# dog to dog aggression



## cindy6755 (Mar 20, 2005)

One of our foster moms has a problem with her new foster. He has decided that she is his and gets aggressive towards any dog that approaches her when he is around. He will start fights with her dogs. Her dogs are very mellow. I told her to stop the fight by distraction and then leave the room so he realizes that if he does that behavior he will lose her? I don't know if that is the correct way. Any ideas? here's a picture of the little monster


----------



## jmm (Nov 23, 2004)

I usually recommend dog-dog aggression be treated by a professional in person. In the meantime management for safety is the priority. 
There's no magical fix for this type of aggression. The cause depends heavily on being able to watch what the dog does. While a large component may be resource guarding (the owner being the resource and guarding it from other dogs), it is not a good plan to assume so. It is also not fair to inflict this behavior on the other dogs as it may start "spreading". 
Being a foster dog for a rescue, many veterinary behaviorists or skilled dog trainers offer reduced or free services if you ask.


----------



## michellerobison (Dec 17, 2009)

We had that problem with Bitsy too. She's much better at it now but it took work. I had to make sure I loved on them all,a lot more than usual. I also held my other dogs w/ Bitsy in one arm to let her know we all get loving here. I'd have her sit and wait her turn,just like the others. She's so much better about not being aggressive and growly. I don't know if I went about it the right way,Bitsy had abandonment issues,food aggression and issues w/ being possessive. I was actually getting nervous about Bitsy and worrying about her aggression issues. Seeing teeth bated was really scaring me..for the safety of my other fluffs and myself...

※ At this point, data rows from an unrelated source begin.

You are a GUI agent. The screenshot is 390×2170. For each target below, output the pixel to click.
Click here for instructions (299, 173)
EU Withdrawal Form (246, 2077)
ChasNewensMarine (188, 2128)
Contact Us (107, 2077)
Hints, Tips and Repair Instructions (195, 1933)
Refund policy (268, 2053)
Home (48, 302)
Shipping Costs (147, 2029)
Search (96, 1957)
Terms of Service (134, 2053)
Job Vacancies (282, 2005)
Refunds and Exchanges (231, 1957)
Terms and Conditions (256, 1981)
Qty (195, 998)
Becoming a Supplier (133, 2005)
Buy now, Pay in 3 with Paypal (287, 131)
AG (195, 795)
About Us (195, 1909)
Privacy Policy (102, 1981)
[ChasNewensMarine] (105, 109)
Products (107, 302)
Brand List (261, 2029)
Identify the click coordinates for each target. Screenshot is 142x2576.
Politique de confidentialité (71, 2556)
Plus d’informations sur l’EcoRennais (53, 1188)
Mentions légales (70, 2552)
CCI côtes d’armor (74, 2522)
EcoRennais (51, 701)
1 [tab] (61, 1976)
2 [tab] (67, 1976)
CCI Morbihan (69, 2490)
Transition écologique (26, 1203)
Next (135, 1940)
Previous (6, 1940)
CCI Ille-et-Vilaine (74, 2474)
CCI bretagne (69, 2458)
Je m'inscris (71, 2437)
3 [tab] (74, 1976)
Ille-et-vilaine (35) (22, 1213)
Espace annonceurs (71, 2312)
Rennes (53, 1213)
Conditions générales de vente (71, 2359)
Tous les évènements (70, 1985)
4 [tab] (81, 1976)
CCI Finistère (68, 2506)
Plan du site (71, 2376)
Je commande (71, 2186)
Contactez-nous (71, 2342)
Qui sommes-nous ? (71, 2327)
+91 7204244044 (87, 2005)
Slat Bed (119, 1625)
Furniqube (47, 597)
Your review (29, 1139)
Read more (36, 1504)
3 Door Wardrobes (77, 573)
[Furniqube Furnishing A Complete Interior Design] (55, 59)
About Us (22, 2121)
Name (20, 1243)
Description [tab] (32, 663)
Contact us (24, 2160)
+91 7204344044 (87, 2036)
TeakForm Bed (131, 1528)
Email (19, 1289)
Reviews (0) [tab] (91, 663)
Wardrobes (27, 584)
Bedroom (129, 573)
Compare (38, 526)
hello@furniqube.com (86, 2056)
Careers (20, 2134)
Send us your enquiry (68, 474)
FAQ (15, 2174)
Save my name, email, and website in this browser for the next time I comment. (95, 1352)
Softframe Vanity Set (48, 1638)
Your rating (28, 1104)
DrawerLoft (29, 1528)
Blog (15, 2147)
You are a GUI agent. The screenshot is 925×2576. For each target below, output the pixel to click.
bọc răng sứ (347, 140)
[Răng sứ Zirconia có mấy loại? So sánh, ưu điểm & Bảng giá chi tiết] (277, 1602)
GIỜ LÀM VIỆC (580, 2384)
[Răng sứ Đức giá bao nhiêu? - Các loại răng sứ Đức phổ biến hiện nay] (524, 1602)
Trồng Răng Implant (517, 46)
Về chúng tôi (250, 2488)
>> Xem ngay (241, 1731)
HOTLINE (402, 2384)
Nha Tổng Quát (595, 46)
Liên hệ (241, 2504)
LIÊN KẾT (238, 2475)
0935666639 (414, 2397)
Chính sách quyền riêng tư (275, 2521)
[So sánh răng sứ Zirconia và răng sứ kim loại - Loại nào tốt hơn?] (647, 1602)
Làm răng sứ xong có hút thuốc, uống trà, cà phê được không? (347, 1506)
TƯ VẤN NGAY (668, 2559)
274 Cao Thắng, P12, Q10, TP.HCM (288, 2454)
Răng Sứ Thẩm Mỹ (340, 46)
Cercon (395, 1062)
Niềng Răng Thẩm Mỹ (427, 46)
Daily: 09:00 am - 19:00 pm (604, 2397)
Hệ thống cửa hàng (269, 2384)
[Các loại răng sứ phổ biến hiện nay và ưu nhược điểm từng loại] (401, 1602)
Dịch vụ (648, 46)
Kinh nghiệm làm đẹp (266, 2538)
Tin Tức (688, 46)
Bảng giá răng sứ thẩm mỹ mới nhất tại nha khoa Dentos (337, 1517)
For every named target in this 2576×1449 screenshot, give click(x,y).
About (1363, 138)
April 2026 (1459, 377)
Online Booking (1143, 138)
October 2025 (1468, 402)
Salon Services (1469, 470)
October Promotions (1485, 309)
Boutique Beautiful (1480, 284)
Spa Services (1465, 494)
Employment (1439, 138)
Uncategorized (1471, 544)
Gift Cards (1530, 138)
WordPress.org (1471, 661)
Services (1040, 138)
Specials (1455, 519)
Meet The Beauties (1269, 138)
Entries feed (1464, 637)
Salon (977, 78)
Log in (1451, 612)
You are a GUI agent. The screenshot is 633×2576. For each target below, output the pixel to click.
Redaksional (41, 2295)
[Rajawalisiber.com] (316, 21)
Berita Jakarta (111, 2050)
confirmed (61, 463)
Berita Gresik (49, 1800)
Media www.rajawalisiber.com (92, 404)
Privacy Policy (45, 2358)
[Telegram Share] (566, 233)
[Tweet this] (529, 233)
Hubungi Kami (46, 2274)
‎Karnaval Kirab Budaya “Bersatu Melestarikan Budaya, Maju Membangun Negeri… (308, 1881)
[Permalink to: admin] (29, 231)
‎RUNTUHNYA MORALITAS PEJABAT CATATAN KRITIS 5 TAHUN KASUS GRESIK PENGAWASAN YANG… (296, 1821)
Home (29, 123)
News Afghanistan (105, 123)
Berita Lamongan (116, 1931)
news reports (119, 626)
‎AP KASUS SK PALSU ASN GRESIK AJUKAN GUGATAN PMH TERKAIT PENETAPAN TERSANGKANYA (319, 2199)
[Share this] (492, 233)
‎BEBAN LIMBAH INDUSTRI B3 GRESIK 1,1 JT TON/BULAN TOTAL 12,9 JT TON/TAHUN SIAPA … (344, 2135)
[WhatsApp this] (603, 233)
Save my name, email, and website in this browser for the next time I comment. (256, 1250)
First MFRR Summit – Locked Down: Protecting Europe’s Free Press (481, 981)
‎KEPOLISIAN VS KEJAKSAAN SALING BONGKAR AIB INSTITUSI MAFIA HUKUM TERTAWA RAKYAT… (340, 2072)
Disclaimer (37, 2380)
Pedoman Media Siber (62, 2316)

I just had to reassure her,she wouldn't be left out and I talked to her alot,using her name,touching her petting her. So far I think it's worked. Bitsy even kissed Sasha on her foot today while Sasha was laying on my lap.Any other time she'd growl if Sasha even laid anywhere near me or Bitsy. Sasha came up after Bitsy was already near me,laid down and Bitsy hardly paid any attention to her,that's big her her since the other Malts barely got near her and we'd see that curled lip,deep growl and teeth bared..... We got her in October so in the last couple months ,we've seen real improvement,it took this long to see improvement. Took about 5 months,before her aggression issues start to fade.


It's tough to pet everyone at the same time...4 Malts 1 Cocker and only 2 hands. I sit down w/ them a lot and they swarm all over and take turns getting loved on.


----------



## michellerobison (Dec 17, 2009)

He looks really scared and sad. Poor little guy.


----------



## Jayne (Feb 12, 2010)

Well everyone, this problem worked itself out... He finally found HIS place in the pack and now he is just a playing machine.. A very sweet dog.. And that scared look is an illusion I assure you... He's not scared of anything!! Now if I can just get him potty trained..Groan!!!! 

Jayne


----------



## Matilda's mommy (Jun 1, 2005)

this is the first time I saw this thread, he's a cutyepie,:wub: I'm glad everything worked out ok


----------



## 3Maltmom (May 23, 2005)

I'm so sorry, I didn't see this thread a couple months ago.

I'm so glad it's worked itself out.

I've had a few little monsters myself, which they just needed to find their place. For some reason Raul hated my Henry, but got along with all the other dogs. So I kept him away from Henry, which worked out because Little Coby came along at the same time, and he hated only LBB. So I kept Raul and Coby gated in the kitchen when I wasn't able to supervise.

Henry and LBB would fight over me while we were all sitting on the couch.
I would get up and walk away. After returning, they would fight again, so I would walk away. Soon, they learned to share me. I guess half of me is better than nothing ~ :HistericalSmiley:

I've worked with Coby, but to this day he still hates LBB's guts. He's forever picking a fight with him. He'll lunge at him for no reason. So when I'm home, LBB enjoys hangin' upstairs, and Coby enjoys hangin' with the others downstairs.

All in all, I have a good bunch ~ :wub:


----------



## sophie (Jul 9, 2006)

I'm so glad this has worked itself out. He's adorable!

Linda


----------



## drclee (Jul 16, 2008)

Oh, I'm so happy to hear everything is going well. He sure is a cutie!


----------